Somewhere in the records below is a line containing "Where should I click to: Click the yellow". Copy that line and everything after it through the end, unchanged.

| Dataset entries |
- - - - - - -
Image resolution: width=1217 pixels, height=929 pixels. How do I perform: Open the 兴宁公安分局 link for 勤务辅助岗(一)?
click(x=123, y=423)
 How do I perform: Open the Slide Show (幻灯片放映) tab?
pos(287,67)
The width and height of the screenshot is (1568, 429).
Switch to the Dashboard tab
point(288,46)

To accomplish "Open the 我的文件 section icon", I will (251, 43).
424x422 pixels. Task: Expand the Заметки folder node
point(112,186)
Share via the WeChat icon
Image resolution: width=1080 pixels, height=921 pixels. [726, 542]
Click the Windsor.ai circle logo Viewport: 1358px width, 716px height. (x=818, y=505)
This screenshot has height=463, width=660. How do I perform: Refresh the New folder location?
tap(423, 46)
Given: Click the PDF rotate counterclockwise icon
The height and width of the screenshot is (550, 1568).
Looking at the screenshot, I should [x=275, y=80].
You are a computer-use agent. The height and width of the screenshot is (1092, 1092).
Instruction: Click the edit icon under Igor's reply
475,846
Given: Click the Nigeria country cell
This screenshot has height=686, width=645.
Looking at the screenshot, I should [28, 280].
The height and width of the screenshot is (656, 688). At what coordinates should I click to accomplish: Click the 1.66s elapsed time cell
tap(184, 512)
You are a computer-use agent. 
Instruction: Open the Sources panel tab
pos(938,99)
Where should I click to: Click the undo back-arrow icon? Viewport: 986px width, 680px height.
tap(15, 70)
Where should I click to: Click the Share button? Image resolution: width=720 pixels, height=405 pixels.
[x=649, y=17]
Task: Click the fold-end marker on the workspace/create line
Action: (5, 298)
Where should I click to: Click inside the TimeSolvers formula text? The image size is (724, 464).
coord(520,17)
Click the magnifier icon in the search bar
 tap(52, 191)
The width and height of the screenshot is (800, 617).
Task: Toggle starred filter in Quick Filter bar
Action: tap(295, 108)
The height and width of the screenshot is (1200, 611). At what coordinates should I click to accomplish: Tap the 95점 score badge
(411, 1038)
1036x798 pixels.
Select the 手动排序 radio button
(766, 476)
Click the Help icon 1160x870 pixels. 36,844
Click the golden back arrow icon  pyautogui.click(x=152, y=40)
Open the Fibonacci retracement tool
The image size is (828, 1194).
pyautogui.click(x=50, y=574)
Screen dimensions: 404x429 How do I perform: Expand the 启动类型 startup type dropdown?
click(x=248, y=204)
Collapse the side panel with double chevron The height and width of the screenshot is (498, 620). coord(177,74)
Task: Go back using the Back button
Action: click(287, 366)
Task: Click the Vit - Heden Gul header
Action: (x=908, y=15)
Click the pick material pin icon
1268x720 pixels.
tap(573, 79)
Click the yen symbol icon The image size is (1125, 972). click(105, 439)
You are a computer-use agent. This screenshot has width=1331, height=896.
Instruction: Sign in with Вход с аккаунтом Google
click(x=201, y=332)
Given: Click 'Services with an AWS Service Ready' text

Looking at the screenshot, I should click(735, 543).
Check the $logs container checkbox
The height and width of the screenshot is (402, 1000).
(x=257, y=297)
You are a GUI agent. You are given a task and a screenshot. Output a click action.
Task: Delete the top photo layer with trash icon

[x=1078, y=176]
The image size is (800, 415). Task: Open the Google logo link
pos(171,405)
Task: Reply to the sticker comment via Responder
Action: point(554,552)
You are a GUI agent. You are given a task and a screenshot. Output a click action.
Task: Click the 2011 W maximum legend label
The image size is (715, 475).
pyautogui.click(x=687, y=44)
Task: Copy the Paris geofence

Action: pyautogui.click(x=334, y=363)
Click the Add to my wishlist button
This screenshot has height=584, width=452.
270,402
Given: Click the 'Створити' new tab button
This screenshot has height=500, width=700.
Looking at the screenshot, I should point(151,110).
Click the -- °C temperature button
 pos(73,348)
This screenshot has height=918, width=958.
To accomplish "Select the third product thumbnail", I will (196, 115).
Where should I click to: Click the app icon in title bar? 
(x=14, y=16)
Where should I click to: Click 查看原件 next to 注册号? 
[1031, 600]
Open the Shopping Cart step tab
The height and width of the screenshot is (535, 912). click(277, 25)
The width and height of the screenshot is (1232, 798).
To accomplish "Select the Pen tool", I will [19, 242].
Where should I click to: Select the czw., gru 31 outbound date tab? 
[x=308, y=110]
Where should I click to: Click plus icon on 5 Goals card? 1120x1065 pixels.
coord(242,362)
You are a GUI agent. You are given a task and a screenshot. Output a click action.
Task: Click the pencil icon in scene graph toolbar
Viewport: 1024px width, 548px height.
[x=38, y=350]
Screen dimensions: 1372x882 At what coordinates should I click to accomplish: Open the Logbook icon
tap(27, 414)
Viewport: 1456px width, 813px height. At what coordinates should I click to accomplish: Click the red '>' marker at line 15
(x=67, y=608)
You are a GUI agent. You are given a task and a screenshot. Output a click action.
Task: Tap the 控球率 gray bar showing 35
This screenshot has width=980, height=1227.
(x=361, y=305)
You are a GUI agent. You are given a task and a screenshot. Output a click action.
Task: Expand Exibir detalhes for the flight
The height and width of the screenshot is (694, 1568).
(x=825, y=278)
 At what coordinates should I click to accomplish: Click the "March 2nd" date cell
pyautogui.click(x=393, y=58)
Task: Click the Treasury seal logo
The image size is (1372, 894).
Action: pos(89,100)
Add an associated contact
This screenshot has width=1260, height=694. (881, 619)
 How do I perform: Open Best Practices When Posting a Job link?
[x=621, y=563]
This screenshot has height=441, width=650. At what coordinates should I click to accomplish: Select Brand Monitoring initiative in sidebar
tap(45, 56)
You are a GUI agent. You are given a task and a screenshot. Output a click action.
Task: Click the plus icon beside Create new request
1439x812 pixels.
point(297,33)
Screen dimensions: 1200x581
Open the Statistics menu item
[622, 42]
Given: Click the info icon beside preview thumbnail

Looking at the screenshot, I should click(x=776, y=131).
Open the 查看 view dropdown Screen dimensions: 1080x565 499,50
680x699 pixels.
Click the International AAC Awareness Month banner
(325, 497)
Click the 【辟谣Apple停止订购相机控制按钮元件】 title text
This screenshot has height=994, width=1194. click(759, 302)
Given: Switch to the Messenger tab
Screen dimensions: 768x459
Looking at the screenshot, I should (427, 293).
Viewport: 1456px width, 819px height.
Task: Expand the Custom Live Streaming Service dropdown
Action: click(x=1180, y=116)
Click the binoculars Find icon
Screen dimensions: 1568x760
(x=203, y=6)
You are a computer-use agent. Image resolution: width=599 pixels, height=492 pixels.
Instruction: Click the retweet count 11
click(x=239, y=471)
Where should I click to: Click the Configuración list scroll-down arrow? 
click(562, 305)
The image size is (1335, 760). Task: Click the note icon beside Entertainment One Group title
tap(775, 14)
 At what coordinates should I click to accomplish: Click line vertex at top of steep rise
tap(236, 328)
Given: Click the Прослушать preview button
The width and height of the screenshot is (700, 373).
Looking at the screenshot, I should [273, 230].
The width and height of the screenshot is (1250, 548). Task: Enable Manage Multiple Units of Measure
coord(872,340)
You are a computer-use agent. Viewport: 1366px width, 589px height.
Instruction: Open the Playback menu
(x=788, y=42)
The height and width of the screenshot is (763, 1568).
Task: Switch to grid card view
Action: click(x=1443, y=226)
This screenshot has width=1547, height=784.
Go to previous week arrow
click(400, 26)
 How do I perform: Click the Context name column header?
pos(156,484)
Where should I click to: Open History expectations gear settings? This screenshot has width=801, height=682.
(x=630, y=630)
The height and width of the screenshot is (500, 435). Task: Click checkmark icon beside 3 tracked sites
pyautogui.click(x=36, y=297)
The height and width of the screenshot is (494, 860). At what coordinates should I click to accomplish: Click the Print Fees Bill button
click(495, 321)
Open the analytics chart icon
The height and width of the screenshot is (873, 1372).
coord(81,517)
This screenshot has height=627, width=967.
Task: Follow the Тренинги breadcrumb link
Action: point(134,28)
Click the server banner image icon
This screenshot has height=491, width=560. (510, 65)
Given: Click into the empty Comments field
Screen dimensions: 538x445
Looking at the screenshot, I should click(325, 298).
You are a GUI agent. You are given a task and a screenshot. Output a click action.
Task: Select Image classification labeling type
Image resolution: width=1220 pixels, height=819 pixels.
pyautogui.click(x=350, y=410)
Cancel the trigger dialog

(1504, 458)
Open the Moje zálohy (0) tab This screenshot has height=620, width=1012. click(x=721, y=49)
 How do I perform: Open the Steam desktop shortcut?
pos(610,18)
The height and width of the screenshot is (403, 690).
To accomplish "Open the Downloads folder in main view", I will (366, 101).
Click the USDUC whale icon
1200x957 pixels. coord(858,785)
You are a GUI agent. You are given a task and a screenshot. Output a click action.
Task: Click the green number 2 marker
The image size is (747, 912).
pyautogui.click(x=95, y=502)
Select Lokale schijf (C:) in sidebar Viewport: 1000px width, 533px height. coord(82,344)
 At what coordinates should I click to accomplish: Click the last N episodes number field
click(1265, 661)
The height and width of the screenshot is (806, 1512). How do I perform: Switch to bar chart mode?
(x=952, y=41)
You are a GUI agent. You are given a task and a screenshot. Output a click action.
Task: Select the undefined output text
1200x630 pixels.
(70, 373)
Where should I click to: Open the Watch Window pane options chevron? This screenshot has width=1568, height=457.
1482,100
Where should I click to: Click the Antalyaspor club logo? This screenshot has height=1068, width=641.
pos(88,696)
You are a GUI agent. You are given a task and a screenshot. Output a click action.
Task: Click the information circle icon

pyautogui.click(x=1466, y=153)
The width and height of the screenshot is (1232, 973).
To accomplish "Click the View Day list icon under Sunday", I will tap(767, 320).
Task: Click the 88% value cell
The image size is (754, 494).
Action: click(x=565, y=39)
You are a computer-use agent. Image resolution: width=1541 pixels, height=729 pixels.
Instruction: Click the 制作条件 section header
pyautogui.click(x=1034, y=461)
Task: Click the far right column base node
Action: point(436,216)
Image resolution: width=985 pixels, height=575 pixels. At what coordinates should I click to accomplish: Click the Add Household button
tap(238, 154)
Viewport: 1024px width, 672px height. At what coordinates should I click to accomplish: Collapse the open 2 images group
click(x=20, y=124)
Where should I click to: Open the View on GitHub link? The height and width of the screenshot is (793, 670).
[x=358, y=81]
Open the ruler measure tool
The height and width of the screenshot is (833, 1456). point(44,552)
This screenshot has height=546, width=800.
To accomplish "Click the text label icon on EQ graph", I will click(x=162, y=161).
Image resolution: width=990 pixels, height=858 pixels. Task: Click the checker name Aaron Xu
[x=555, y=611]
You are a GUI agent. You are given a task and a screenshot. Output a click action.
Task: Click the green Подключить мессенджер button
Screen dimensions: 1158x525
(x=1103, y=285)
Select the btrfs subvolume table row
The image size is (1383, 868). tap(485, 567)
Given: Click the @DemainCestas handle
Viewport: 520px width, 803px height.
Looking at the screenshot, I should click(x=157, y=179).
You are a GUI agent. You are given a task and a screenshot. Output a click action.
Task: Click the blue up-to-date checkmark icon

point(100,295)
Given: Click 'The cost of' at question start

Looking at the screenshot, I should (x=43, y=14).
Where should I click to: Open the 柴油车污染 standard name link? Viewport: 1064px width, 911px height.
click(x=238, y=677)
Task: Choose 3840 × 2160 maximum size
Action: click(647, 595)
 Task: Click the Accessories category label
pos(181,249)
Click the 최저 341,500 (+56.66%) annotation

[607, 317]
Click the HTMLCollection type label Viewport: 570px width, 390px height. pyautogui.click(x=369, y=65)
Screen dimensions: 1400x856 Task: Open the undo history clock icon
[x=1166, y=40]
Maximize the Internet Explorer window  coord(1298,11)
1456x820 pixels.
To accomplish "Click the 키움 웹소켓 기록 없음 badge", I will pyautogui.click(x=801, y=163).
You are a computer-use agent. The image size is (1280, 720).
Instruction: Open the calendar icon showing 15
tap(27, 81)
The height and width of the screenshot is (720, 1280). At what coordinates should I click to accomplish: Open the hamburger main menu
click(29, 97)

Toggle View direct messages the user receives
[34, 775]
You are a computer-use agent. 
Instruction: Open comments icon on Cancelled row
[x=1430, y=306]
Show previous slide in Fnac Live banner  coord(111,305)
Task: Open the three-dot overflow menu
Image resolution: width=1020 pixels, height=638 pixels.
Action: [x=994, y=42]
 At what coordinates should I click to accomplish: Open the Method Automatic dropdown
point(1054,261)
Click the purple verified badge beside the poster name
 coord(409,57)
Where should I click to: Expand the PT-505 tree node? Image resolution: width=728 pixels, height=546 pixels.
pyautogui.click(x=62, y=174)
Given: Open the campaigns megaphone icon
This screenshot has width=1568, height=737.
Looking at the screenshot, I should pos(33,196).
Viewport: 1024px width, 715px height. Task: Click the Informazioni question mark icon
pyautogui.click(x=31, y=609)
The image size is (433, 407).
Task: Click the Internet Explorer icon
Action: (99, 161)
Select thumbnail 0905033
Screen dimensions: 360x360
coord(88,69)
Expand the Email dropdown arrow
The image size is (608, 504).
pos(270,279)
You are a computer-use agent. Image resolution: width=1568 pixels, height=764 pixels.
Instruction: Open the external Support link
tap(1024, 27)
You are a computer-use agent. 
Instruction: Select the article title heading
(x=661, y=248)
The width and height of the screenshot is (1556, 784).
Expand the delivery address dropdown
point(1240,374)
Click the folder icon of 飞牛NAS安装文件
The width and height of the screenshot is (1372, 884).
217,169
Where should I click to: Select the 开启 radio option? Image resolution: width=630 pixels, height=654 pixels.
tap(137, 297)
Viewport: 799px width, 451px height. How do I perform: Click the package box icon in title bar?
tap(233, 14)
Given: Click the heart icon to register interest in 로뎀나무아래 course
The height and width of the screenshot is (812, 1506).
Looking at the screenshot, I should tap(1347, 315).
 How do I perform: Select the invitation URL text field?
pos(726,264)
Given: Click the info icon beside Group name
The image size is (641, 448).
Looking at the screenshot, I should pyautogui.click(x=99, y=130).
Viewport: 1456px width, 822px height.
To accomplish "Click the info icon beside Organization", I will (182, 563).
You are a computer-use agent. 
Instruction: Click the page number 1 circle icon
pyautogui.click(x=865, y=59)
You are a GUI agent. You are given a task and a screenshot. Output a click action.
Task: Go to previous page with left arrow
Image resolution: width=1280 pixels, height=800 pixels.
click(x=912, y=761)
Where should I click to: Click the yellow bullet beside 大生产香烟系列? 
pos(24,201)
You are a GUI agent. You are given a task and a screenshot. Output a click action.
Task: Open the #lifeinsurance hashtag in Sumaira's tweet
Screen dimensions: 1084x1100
- - - - - - -
| Task solution |
Where should I click to: Click the yellow bullet beside 大生产香烟系列? 
pos(24,201)
You are a GUI agent. You are given a task and a screenshot. Output a click action.
Task: Open the #lifeinsurance hashtag in Sumaira's tweet
Screen dimensions: 1084x1100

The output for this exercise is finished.